Jeff’s Top Five Discoveries during the Vestibule Restoration
Recent efforts by our Senior Preservationist, Jeff Larry, to restore the Cottage vestibule have led to some interesting discoveries that have helped us understand how the vestibule may have looked during Lincoln’s time. May is Preservation Month and for this newsletter Jeff has put together his top five list of vestibule discoveries:
Hidden behind a panel on the door trim was a sash pulley that had been retrofitted to be used as part of a doorbell system. A visitor could announce their arrival by pulling a knob on the other side of the wall. The knob was attached to a wire which ran over the pulley and inside a metal tube down to the basement where a long lost bell would notify servants living or working in the basement that someone was at the door.
2. Waist Belt Plate
Discovered while excavating along the foundation beneath the vestibule stairs this brass waist belt plate (belt buckle) dates from 1815-1825! It’s not unusual for job site trash and debris to be used as backfill when refilling the trench that was dug to build the foundation. However, this waist belt plate appears perfectly intact so it is a bit of a mystery how it ended up in the ground over the summer of 1842!
3. Original Flooring & Threshbold
We knew of course that the concrete floor at the base of the vestibule stairs was not from Lincoln’s time.
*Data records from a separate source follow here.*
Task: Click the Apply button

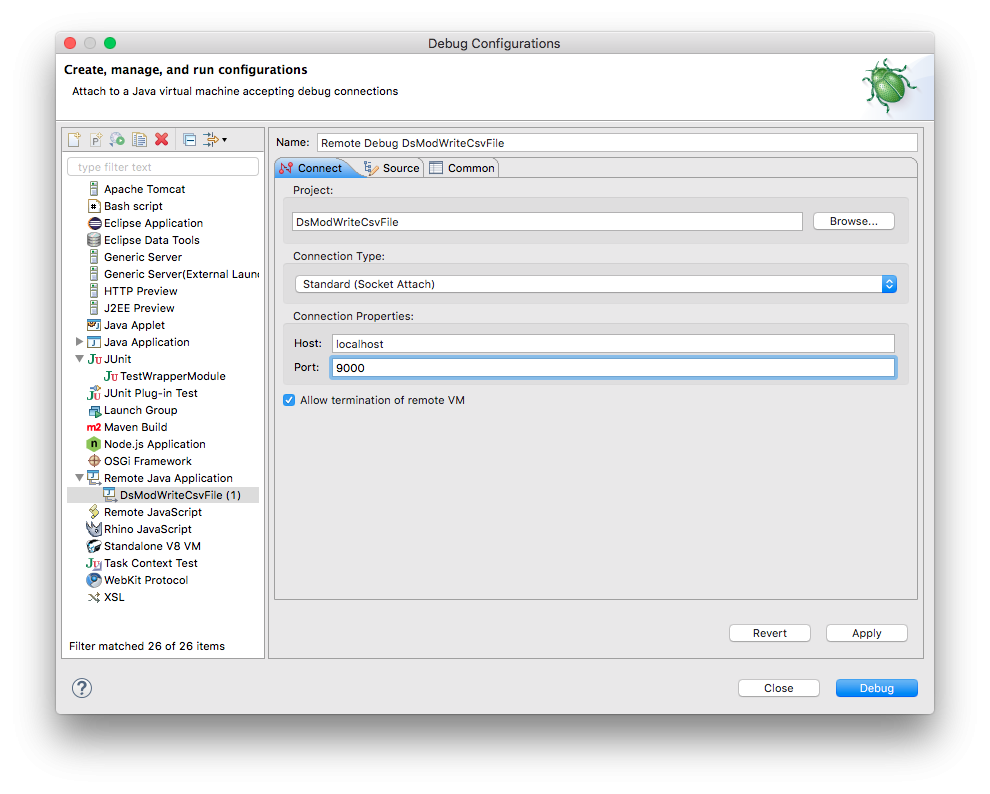Action: (866, 633)
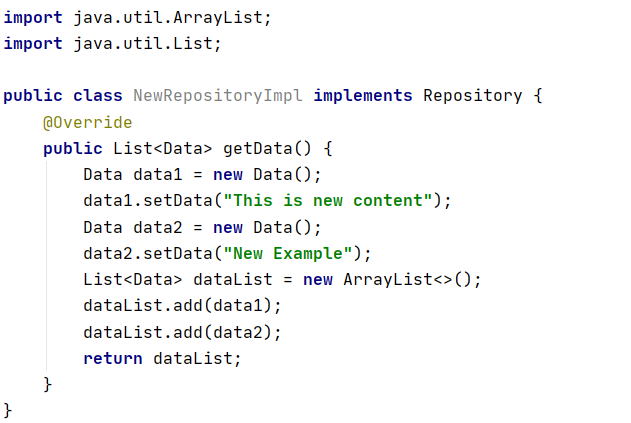Click the return keyword

point(112,357)
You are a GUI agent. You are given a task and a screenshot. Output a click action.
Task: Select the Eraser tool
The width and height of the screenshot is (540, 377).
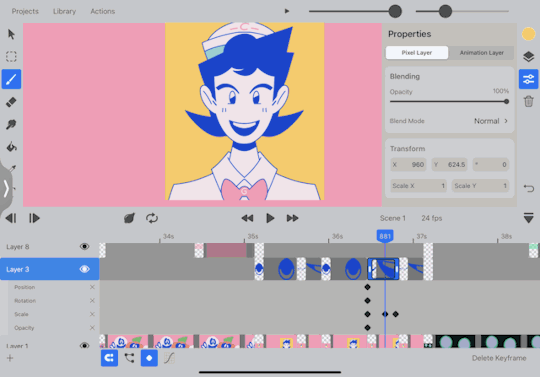(x=11, y=102)
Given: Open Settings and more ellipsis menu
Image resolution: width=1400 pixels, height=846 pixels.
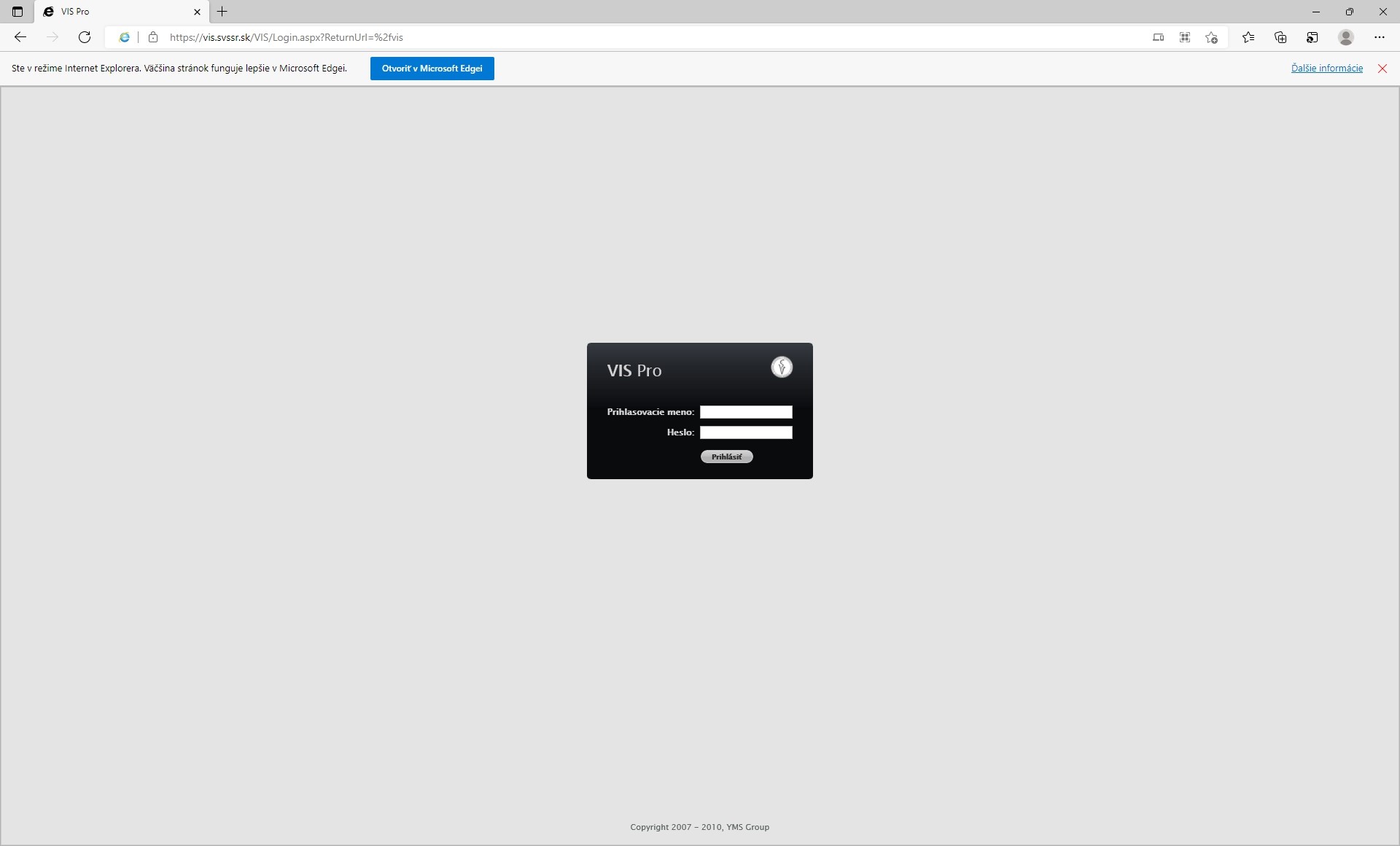Looking at the screenshot, I should [x=1379, y=37].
It was most likely installed in the late 19th/early 20th century. What we didn’t know was what type of flooring was there originally until we removed the concrete floor in early April. We found clear evidence of a wood framing system and pieces of the original tongue and groove flooring! We also discovered remnants of bluestone which most likely came from the original threshold.
4. Original Threshold
Note the different brickwork below the granite threshold. This was the location of the original bluestone threshold. The bricks were added when the new granite threshold and concrete floor were installed. This effectively raised the entire floor about 8”. That is why the bottom rail of the door looks so short – it was cut when the floor was raised!
5. Graining Exposure
Though we knew by the faded paint remnants discovered on the vestibule walls in 2007 that the decorative painting was meant to imitate wainscot (wood paneling), we didn’t know what type of wood was being portrayed until a conservator performed an exposure in 2014 (an exposure is when you carefully remove the layers of paint until you expose the historic layer you are trying to learn more about). We learned that the rails and stiles of the wainscot imitated walnut (the darker color) and the center panel was painted to look like white oak (yellow/orange area). Unfortunately the 2014 exposure did not clearly show the painted grain lines which is important if we want to replicate the style of the grainer. This picture shows an exposure that Jeff did back in January that confirms the types of wood, the lower rail of the painted wainscot curved with the stairs and, most importantly, a sufficient amount of grain lines to allow for a faithful reproduction!